Seeing Blue? Time to Take a Break from the Computer

Healthy Living

March 6, 2018

Thanks to computers, smartphones and TVs, you stare at screens for most of the day. What you may not know though is that these screens emit blue light that can damage your eyes and cause other health issues. These issues can be detected by regular eye exams. Here’s a closer look at blue light, how it affects your vision and what you can do to prevent problems.

What is Blue Light?

Not sure what blue light is? Let’s refresh your memory with some science. The human eye is sensitive to short wavelengths of visible light. “Visible light” is just the phrase that we use to describe light that the human eye is capable of seeing. Blue light, like the kind emitted from electronic devices, falls on the short end of the spectrum. There are pros and cons to blue light exposure. In small amounts, blue light actually affords some benefits. Exposure to small amounts can increase your overall feeling of well-being. Too much exposure, however, may adversely affect your health.

Eye Health and Blue Light

For years, it’s been suggested that blue light from electronics, including phones and tablets, damages your eyes. The American Academy of Ophthalmology disagrees. No conclusive evidence says that blue light from technology affects your eyes, even for people who stare at screens all day. There are other problems with staring at screens, though. Eye strain is a real problem for the modern worker, but that has nothing to do with the light being emitted from your laptop.

Still, some experts argue that blue light itself puts a huge strain on your eyes and that it can cause oxidative damage. Studies suggest that oxidative damage plays a significant role in macular degeneration that occurs with age. As macular degeneration worsens, it causes significant vision loss.

To make matters worse, a recent study suggests that blue light presents a bigger problem for children. Their eyes absorb more blue light from digital screens than adults. The study warns that parents may be allowing their children to spend too much time on digital devices, which damages their eyes. Researchers are also exploring the possibility that too much exposure to blue light can cause cataracts later in life. It’s important to get your children’s eye sight checked once or twice a year early on, especially since computer, phone and TV screens are being introduced to these little eyes earlier in life.
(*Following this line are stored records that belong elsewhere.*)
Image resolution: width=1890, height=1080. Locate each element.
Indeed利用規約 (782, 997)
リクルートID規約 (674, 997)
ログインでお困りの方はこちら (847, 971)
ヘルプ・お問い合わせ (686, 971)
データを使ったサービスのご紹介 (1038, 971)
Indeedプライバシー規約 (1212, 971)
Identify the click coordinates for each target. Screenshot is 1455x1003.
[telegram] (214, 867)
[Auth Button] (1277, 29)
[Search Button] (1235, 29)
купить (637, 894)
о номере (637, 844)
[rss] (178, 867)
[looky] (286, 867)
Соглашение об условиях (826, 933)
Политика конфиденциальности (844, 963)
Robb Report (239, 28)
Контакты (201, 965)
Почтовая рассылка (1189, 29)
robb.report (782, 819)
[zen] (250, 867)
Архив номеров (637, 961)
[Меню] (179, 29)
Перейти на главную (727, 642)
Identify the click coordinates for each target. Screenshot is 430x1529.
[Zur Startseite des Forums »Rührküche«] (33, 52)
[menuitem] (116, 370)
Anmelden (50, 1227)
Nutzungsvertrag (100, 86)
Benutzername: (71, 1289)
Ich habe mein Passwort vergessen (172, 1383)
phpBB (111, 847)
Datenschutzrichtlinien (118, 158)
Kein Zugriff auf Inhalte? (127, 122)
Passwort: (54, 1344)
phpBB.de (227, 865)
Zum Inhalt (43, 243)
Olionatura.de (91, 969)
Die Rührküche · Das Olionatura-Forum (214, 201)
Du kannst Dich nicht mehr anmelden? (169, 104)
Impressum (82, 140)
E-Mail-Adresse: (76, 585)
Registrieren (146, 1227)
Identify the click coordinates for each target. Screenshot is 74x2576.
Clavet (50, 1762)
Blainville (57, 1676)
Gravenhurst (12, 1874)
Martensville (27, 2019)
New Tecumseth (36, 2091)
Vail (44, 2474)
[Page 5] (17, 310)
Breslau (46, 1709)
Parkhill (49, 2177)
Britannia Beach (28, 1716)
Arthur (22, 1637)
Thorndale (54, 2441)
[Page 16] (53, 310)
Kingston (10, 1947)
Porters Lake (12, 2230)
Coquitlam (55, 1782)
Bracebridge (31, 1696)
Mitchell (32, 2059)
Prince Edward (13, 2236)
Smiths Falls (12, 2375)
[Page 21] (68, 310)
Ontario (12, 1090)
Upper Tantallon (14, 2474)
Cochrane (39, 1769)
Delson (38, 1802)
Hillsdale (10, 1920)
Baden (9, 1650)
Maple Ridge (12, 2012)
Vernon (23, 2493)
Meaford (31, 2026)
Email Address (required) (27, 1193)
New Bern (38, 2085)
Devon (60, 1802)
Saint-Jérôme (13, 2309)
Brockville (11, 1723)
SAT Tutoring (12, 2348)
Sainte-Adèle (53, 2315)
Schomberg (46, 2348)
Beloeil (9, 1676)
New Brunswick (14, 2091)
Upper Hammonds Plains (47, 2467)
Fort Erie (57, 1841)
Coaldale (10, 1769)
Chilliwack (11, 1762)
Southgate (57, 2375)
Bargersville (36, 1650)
Beyond Vision – The Impact of Blue Light on Sleep

Blue light’s impact on eye health may be debatable, but its negative effect on sleep isn’t. This kind of light can interfere with your natural sleep cycle because the brain confuses blue light with sunlight. In fact, sunlight emits the greatest amount of natural blue light, making it a huge and unavoidable part of daily life.

Because your brain confuses blue light with sunlight, it won’t produce the necessary melatonin to help you fall asleep, which can lead to a host of problems. Sleep deprivation can make it harder for you to learn, make decisions or function properly. It’s also harder on your day-to-day memory. To make matters worse, not getting enough sleep at night can lead to a buildup of neurotoxins, which makes it harder for you to get quality rest when you do finally fall asleep.

Disruptions in melatonin production can cause other problems in your body as well. People with low levels of melatonin are more prone to psychological issues, such as depression. It also messes with hormones in the body. One hormone in particular is ghrelin, the hormone that controls hunger. As a result, people with low melatonin levels tend to struggle with obesity.

Can You Turn Off the Blue Light?

With evidence to suggest that blue light causes a slew of health problems, you might be wondering if it’s possible to power down the blue light in your life. Unfortunately, the short answer is no. Because sunlight emits the greatest source of this light, you’re unlikely to avoid it altogether. But you can take steps to cut down on your exposure.

If you work with or on computers all day, adopt the 20-20-20 rule: Every 20 minutes, take a 20-second break to look at a non-electronic object at least 20 feet away. This gives your eyes a chance to rest, and it’ll break the constant flow of blue light into your retinas. For children, limit their exposure to things like tablets and TV, and encourage more tangible creative play instead.

Smartphones are another chief concern because of how close people hold them to their faces. And if you’re someone who uses your phone to relax at night, consider a new habit, like reading using a physical book.

Other Safety Tips

Unless you move to the woods and detach from the world (and never go outside), it’s not possible to eliminate all sources of blue light from your life. It is possible, however, to adopt smart strategies for reducing exposure. Here’s how:

  • Place your computer screen 20 to 26 inches away from your face, at slightly below eye level. Distance matters when it comes to blue light exposure.
  • Invest in a glare filter for your computer screen or other digital devices. Removing glare reduces strain on the eyes and removes some blue light in the process.
  • Download computer programs that remove blue light from your computer screen. Programs like f.lux also allow you to set timers during the day so that once the evening rolls around, your electronics will dim the blue light for you.

Limiting the amount of time that you spend on the computer can help too. Taking frequent breaks reduces your exposure to blue light and gives your eyes a rest. Think of your eye as a muscle. When you flex that muscle, it gets tired. Like any other muscle in your body, you have to rest it from time to time.